Definition of annotations added to TP vcfs
Anno | Definition |
---|---|
TruScore | Truvari score for similarity of match. `((2*sim + 1*size + 1*ovl) / 3.0)` |
PctSeqSimilarity | Pct sequence similarity between this variant and its closest match |
PctSizeSimilarity | Pct size similarity between this variant and it's closest match |
PctRecOverlap | Percent reciprocal overlap of the two calls' coordinates |
StartDistance | Distance of this call's start from matching call's start |
EndDistance | Distance of this call's end from matching call's end |
SizeDiff | Difference in size(basecall) and size(compcall) |
NumNeighbors | Number of comparison calls that were in the neighborhood (REFDIST) of the base call |
NumThresholdNeighbors | Number of comparison calls that passed threshold matching of the base call |
NumNeighbors and NumThresholdNeighbors are also added to the FN vcf.
Using the GIAB Report
When running against the GIAB SV v0.5 benchmark (link below), you can create a detailed report of calls summarized by the GIAB VCF's SVTYPE, SVLEN, Technology, and Repeat annotations.
To create this report.
- Run Truvari with the flag
--giabreport
. - In your output directory, you will find a file named
giab_report.txt
. - Next, make a copy of the Truvari Report Template Google Sheet.

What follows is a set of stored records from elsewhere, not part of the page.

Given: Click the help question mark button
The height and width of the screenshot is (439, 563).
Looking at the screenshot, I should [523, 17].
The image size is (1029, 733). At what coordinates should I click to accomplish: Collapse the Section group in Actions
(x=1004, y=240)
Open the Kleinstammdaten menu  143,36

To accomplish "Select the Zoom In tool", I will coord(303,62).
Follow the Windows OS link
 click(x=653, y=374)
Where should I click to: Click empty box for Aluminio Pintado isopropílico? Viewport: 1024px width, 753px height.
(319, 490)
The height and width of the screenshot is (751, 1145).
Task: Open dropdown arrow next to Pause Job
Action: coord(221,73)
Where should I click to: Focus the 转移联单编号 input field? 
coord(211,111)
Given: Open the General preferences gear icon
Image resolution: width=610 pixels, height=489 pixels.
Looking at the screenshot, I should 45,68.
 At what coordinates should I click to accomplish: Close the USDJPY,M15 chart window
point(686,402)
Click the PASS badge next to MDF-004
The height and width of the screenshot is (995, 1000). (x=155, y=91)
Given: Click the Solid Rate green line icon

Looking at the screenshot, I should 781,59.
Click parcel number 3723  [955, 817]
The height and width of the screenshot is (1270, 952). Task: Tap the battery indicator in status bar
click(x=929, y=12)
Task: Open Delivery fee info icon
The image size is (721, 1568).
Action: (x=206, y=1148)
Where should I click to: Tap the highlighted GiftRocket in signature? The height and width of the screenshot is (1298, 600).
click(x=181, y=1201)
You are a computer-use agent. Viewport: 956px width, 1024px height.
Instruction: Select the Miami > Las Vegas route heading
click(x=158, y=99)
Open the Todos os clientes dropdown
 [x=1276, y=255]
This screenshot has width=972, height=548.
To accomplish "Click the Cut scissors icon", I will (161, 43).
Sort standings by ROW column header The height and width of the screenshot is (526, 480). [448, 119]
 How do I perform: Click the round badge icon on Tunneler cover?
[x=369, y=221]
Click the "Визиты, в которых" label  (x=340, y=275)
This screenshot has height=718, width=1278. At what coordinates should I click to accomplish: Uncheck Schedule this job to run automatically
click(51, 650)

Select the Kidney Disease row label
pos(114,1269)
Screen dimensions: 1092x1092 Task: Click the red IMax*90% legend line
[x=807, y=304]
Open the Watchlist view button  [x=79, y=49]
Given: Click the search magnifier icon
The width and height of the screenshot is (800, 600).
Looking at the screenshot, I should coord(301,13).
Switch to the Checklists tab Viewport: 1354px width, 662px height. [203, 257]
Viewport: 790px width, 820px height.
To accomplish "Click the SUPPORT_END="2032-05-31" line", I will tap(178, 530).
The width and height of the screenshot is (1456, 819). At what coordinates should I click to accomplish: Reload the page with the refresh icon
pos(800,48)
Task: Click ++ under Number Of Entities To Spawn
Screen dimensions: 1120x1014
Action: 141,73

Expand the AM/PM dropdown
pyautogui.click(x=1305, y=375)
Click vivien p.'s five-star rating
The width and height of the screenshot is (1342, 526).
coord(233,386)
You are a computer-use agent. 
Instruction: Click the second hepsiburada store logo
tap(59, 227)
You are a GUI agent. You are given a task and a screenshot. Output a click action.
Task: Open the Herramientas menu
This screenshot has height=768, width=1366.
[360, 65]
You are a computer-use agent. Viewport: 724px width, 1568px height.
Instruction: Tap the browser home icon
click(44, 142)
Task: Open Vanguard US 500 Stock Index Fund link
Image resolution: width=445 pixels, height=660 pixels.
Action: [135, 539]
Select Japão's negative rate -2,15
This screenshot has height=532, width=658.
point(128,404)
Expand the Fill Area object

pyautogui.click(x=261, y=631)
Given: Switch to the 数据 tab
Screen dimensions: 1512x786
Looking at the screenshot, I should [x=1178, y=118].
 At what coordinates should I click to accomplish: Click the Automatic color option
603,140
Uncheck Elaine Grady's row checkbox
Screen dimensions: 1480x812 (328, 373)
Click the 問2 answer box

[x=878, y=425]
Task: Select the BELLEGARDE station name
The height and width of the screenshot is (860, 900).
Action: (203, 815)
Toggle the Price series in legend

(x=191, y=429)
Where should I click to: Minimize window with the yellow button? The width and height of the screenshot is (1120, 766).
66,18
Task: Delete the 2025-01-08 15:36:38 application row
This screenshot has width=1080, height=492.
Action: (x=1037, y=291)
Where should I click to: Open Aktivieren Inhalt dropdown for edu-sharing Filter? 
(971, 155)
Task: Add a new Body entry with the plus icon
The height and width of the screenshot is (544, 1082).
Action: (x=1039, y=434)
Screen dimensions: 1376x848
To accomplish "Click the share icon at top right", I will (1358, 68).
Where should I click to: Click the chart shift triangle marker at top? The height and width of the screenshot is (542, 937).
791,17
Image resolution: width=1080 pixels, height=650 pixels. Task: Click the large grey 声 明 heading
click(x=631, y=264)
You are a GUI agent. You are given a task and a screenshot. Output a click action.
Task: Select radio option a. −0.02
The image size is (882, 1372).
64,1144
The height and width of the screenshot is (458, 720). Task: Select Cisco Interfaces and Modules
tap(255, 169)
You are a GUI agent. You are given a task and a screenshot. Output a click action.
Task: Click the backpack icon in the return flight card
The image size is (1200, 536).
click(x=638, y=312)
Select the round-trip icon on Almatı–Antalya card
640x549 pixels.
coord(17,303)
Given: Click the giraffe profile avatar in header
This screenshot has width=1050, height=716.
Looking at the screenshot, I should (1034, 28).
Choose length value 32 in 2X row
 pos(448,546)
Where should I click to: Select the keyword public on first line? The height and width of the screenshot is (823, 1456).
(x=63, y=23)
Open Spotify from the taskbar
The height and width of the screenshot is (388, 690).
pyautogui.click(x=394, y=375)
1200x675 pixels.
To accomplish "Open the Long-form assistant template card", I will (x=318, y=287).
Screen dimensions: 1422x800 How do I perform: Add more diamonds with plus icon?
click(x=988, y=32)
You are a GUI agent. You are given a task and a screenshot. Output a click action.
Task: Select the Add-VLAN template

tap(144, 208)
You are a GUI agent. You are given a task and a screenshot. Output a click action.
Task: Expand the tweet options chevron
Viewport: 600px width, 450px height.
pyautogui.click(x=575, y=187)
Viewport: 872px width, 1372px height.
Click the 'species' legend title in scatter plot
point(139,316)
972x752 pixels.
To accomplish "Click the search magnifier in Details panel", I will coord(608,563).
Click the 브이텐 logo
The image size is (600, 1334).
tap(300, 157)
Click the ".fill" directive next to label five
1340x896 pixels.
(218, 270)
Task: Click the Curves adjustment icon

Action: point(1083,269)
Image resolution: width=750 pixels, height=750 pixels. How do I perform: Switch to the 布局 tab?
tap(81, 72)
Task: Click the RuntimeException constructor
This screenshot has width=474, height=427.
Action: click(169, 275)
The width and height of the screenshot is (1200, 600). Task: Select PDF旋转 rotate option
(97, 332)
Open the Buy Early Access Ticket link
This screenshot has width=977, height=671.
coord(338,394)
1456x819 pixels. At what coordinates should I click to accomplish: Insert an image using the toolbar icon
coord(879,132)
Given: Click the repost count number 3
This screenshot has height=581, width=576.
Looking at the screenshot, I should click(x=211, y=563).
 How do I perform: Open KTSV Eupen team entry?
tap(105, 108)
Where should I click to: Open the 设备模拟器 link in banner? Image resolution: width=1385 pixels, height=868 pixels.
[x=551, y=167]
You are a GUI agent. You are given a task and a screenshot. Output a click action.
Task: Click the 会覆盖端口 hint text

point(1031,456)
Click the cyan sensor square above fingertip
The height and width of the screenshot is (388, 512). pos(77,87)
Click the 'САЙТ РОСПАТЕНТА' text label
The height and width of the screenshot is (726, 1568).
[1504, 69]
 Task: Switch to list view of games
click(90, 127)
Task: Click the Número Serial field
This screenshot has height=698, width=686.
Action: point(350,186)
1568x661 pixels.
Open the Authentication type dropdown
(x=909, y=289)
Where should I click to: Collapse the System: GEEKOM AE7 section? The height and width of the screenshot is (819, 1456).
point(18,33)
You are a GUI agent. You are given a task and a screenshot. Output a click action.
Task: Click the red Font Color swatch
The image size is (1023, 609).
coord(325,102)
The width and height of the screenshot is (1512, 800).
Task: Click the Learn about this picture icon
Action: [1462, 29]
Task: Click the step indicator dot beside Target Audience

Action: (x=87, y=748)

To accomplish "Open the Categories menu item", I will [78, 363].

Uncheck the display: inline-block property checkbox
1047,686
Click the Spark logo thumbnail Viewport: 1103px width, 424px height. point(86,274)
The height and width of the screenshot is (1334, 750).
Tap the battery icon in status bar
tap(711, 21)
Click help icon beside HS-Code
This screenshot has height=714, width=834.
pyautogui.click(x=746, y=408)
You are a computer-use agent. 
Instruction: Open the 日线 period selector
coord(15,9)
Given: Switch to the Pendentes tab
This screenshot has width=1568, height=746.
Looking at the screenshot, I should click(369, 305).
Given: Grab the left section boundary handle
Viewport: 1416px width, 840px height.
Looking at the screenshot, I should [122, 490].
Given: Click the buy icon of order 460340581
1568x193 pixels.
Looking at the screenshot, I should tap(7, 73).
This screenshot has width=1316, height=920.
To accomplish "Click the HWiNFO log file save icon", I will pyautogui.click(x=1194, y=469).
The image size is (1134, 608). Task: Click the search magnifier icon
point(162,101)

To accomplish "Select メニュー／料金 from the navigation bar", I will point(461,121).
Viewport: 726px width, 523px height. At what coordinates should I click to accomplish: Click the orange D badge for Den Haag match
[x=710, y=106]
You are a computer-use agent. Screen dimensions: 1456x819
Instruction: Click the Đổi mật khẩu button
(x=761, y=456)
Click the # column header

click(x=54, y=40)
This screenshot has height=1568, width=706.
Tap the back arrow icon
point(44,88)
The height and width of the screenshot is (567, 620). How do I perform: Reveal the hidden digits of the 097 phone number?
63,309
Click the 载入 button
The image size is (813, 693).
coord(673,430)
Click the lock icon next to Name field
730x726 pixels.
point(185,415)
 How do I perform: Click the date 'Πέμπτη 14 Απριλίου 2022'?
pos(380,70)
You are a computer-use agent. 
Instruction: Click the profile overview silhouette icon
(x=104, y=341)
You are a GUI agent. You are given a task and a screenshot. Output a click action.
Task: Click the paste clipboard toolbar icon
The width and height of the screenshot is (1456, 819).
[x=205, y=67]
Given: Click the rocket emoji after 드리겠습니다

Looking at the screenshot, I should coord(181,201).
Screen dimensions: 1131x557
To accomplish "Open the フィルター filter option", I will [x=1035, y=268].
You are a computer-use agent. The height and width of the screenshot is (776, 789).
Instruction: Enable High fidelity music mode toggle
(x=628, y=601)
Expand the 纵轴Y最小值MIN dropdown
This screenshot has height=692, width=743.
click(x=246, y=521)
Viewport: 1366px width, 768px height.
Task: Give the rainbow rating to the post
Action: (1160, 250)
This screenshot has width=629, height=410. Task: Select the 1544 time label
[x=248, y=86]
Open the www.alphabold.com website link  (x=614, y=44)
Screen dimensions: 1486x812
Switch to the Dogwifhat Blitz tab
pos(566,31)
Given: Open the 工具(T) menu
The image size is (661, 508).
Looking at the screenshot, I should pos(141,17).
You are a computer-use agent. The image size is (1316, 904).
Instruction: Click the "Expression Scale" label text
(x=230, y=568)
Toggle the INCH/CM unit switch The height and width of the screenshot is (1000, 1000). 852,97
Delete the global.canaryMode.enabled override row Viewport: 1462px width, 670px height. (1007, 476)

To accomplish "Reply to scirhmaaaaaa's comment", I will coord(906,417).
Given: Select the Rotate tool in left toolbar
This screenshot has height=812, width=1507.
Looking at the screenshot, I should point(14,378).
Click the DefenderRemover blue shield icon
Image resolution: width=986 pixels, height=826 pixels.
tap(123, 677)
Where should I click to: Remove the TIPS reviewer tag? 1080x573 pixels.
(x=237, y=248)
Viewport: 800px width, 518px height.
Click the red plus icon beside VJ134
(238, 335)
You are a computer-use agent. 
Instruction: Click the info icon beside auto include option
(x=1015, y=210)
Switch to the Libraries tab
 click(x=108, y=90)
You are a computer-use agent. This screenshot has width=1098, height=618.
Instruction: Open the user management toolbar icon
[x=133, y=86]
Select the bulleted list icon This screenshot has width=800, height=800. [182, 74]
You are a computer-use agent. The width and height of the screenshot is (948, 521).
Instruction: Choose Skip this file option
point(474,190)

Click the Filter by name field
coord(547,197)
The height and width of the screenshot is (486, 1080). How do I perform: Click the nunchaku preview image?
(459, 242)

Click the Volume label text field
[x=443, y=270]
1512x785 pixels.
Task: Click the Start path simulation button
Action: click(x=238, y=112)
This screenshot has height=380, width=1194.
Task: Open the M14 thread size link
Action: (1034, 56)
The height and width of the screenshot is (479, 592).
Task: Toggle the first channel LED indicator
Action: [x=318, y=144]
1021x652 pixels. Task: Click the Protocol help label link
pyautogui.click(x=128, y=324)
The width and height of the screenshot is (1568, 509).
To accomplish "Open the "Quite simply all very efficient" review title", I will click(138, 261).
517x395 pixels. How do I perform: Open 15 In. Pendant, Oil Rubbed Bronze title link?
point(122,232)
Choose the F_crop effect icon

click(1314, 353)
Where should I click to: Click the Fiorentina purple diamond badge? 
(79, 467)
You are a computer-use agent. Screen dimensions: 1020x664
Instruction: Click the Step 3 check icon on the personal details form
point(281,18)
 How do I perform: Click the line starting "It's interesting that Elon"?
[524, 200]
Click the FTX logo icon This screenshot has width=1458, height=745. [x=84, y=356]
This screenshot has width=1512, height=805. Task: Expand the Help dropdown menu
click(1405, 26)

- Finally, paste ALL of the information inside
giab_report.txt
into the "RawData" tab. Be careful not to alter the report text in any way. If successul, the "Formatted" tab you will have a fully formated report.
This currently only works with GIAB SV v0.5. Work will need to be done to ensure Truvari can parse future GIAB SV releases.
ftp://ftp-trace.ncbi.nlm.nih.gov/giab/ftp/data/AshkenazimTrio/analysis/NIST_UnionSVs_12122017/
Include Bed & VCF Header Contigs
If an --includebed
is provided, only base and comp calls overlapping the defined regions are used
for comparison. This is equilavent to pre-filtering your base/comp calls with:
(zgrep "#" my_calls.vcf.gz && bedtools intersect -u -a my_calls.vcf.gz -b include.bed) | bgzip > filtered.vcf.gz
If an --includebed
is not provided, the comparison is restricted to only the contigs present in the base VCF
header. Therefore, any comparison calls on contigs not in the base calls will not be counted toward summary
statistics and will not be present in any output vcfs.